Changes in regional cerebral blood flow (rCBF) and glucose metabolism are commonly associated with traumatic brain injury (TBI). Reactive oxygen species (ROS) have been implicated as key contributors to the secondary injury process after TBI. Here, pretreatment with the nitrone radical scavengers (alpha-phenyl-N-tert-butyl nitrone (PBN) or its sulfonated analogue sodium 2-sulfophenyl-N-tert-butyl nitrone (S-PBN) were used as tools to study the effects of ROS on rCBF and glucose metabolism after moderate (2.4-2.6 atm) lateral fluid percussion injury (FPI) in rats. S-PBN has a half-life in plasma of 9 min and does not penetrate the blood-brain barrier (BBB). In contrast, PBN has a half-life of 3 h and readily penetrates the BBB. Regional cerebral blood flow (rCBF) and glucose metabolism was estimated by using (99m)Tc-HMPAO and [(18)F]Fluoro-2-deoxyglucose (FDG) autoradiography, respectively, at 42 min (n = 37) and 12 h (n = 34) after the injury. Regions of interest were the parietal cortex and hippocampus bilaterally. As expected, FPI produced an early (42-min) hypoperfusion in ipsilateral cortex and an increase in glucose metabolism in both cortex and hippocampus, giving way to a state of hypoperfusion and decreased glucose metabolism at 12 h postinjury.
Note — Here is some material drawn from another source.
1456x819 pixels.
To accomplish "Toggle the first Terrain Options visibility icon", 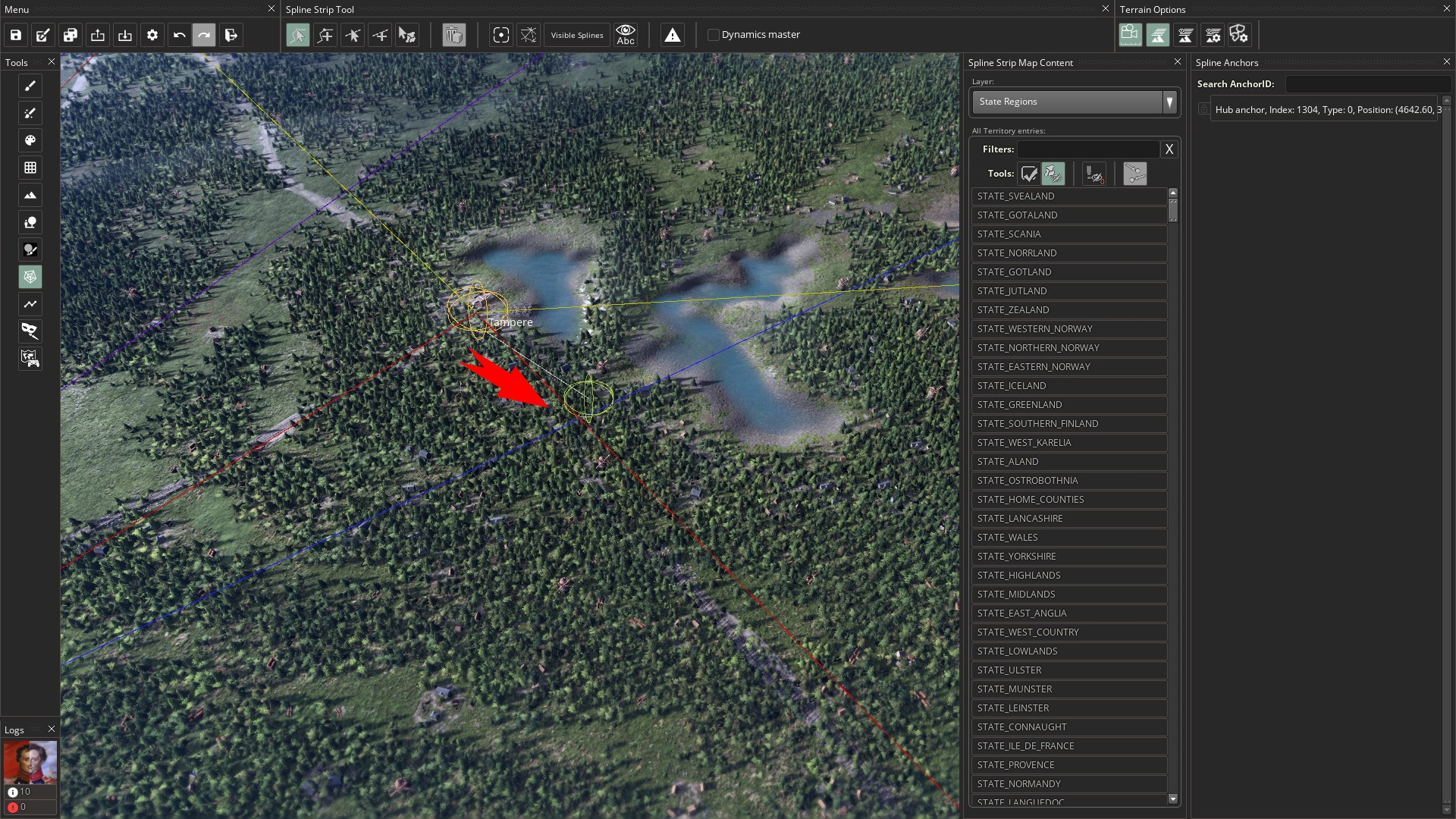I will click(1129, 35).
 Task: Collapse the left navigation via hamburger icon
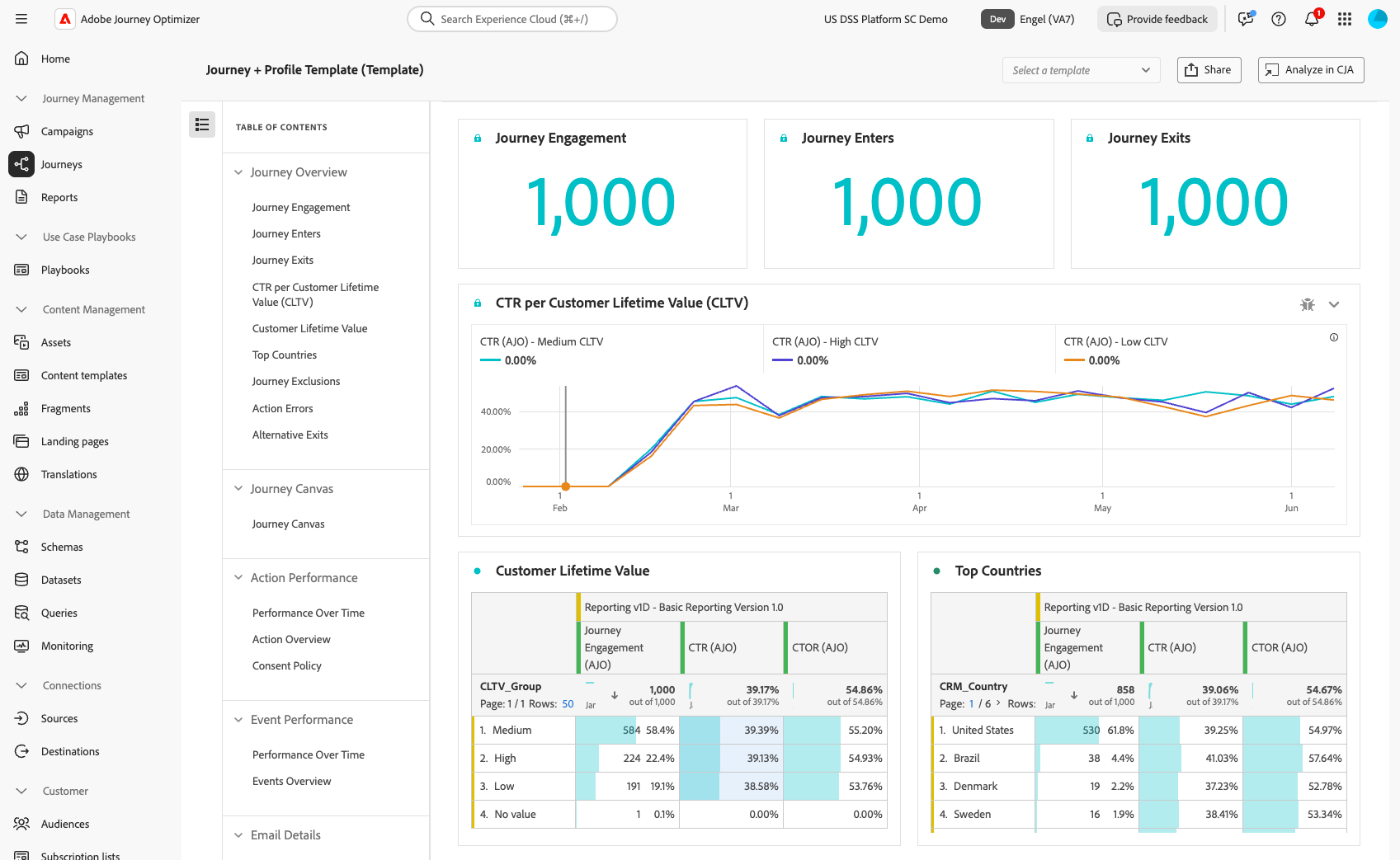point(21,18)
On the contralateral side, a hypoperfusion in the cortex and hippocampus was seen at 12 h only, but no significant changes in glucose metabolism. Both S-PBN and PBN attenuated the trauma-induced changes in rCBF and glucose metabolism. Thus, the early improvement in rCBF and glucose metabolism correlates with and may partly mediate the improved functional and morphological outcome after TBI in nitrone-treated rats.